The following strategies are offered for enhancing language skills and managing language challenges. This listing is by no means exhaustive, but rather is meant as a place to begin.

Alice Thomas and Glenda Thorne

1. Take the mystery away.

The first and perhaps most important strategy is to teach students about the components of language, common language challenges and language strategies, and to help students understand their own language strengths and challenges. This process is sometimes called demystification – taking the mystery away.

2. Simplify directions.

Students with receptive language challenges may need directions broken down into their simplest form. They may also benefit from a comic book-type illustration of steps to take for the completion of a task.

3. Give written copies of directions and examples.

Students with receptive language challenges may need directions given to them at a relatively slow pace. They may need directions repeated to them. They most often benefit from having a written copy of directions that are given orally. Examples of what needs to be done are also useful.

4. Provide frequent breaks.

Students who have receptive language challenges may use up a lot of energy listening, and, therefore, tire easily. Consequently, short, highly structured work times with frequent breaks or quiet periods may be helpful.

5. Give additional time.

Students with receptive and expressive language challenges are likely to have a slower processing speed and should be allowed additional time for written work and tests.

6. Sit Close.

A student may want to sit close to the teacher so he can watch the facial expression of the teacher when s/he is talking. This may also help to diminish interference from other auditory distractions.

7. Allow voluntary participation.

Students with language processing challenges should not be put on the spot by being required to answer questions during class discussions, especially without being forewarned. Rather, their participation should be on a voluntary basis.

8. Teach summarizing and paraphrasing.

Reading comprehension is often enhanced by summarizing and paraphrasing.

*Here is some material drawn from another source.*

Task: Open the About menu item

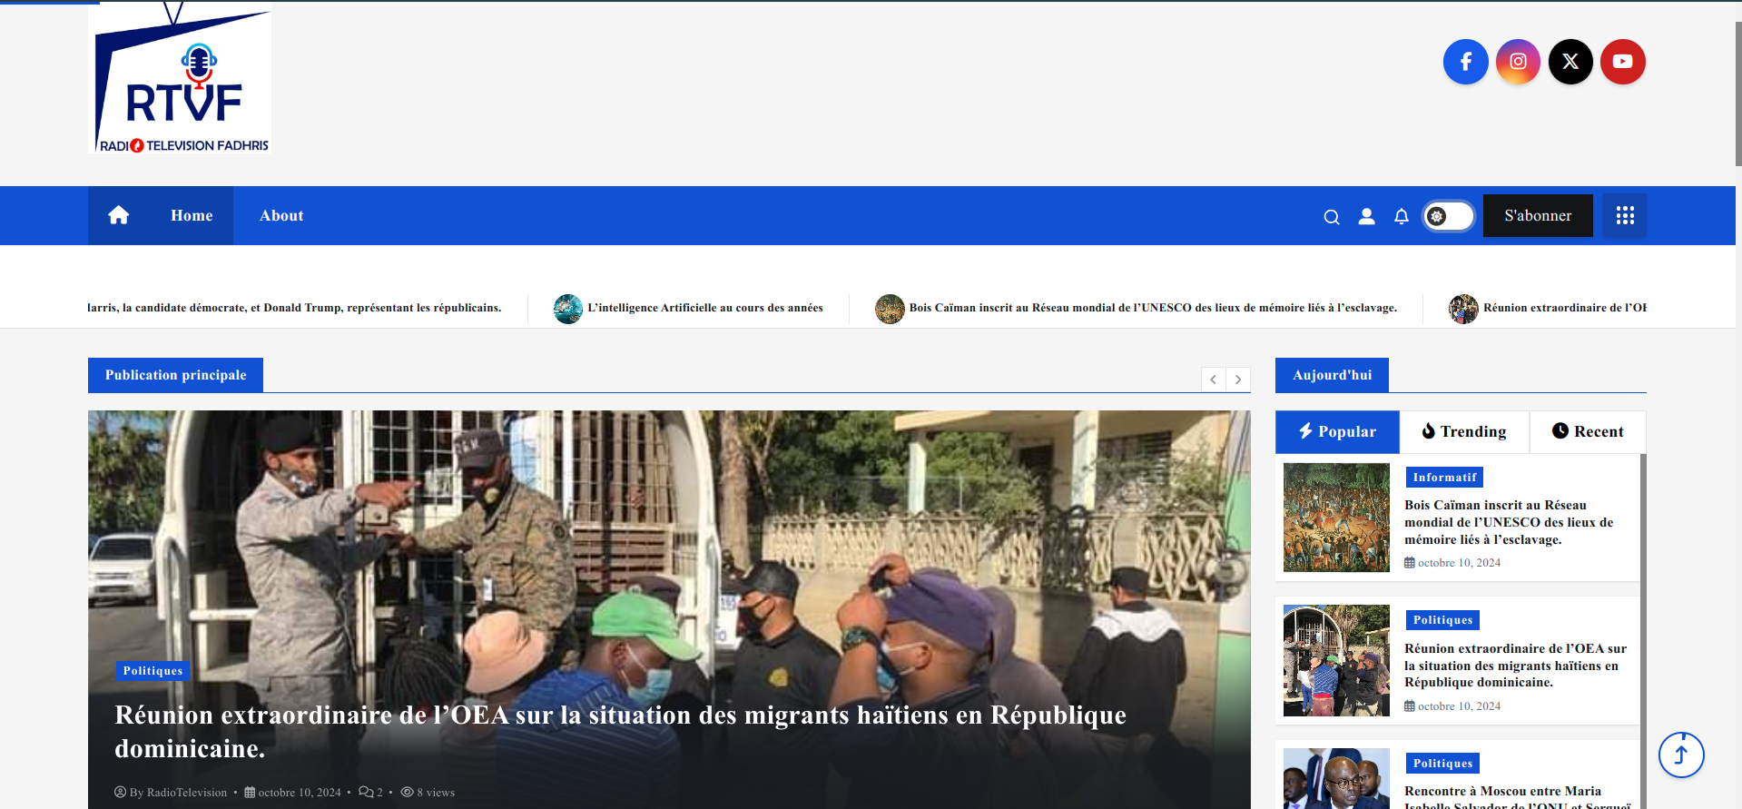Action: point(281,216)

This helps students to identify the main idea and supporting details. It may be helpful to provide key words such as who, what, when, where and why to orient attention to the appropriate details.

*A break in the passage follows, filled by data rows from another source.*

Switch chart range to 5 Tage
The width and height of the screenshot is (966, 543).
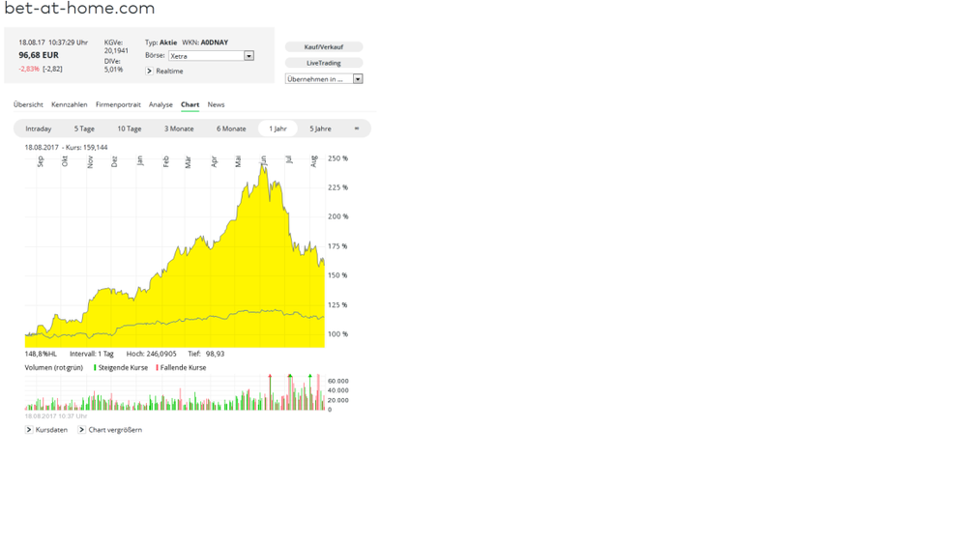click(84, 129)
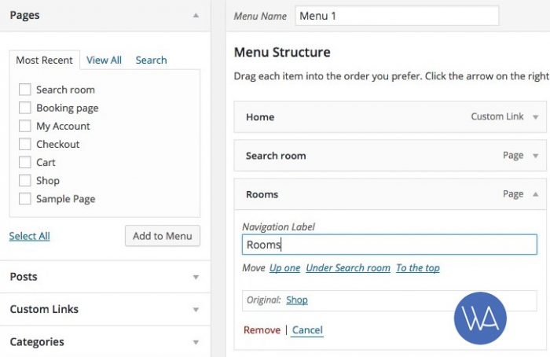This screenshot has width=550, height=357.
Task: Collapse the Rooms menu item arrow
Action: coord(536,194)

9. Teach a staging procedure.

Most students find a staging procedure beneficial when writing paragraphs, essays, poems, reports and research papers. First they should generate ideas, and then they should organize them. Next, they should attend to spelling and grammatical rules. They may also list their most frequently occurring errors in a notebook and refer to this list when self correcting.

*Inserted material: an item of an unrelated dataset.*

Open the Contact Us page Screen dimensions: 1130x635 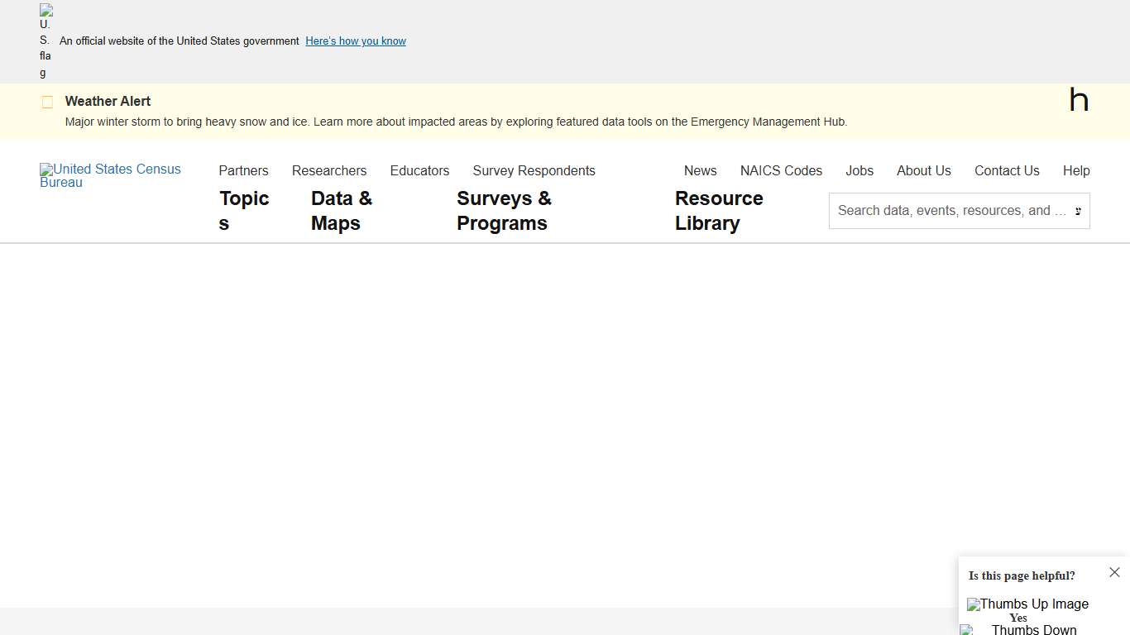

10. Encourage renewed investment of energy in older students.

Older students who have experienced reading failure from an early age must become convinced that a renewed investment of energy will be worthwhile. According to Louisa Moats, an expert in the field of reading, older students who are very poor readers must have their phonological skills strengthened because the inability to identify speech sounds erodes spelling, word recognition, and vocabulary development. Phonological awareness, spelling, decoding, grammar, and other language skills can be taught as a linguistics course in which instructors use more adult terminology such as phoneme deletion and morphemic structure. Phonemic drills may include games such as reverse-a-word (Say teach; then say it with the sounds backwards – cheat.)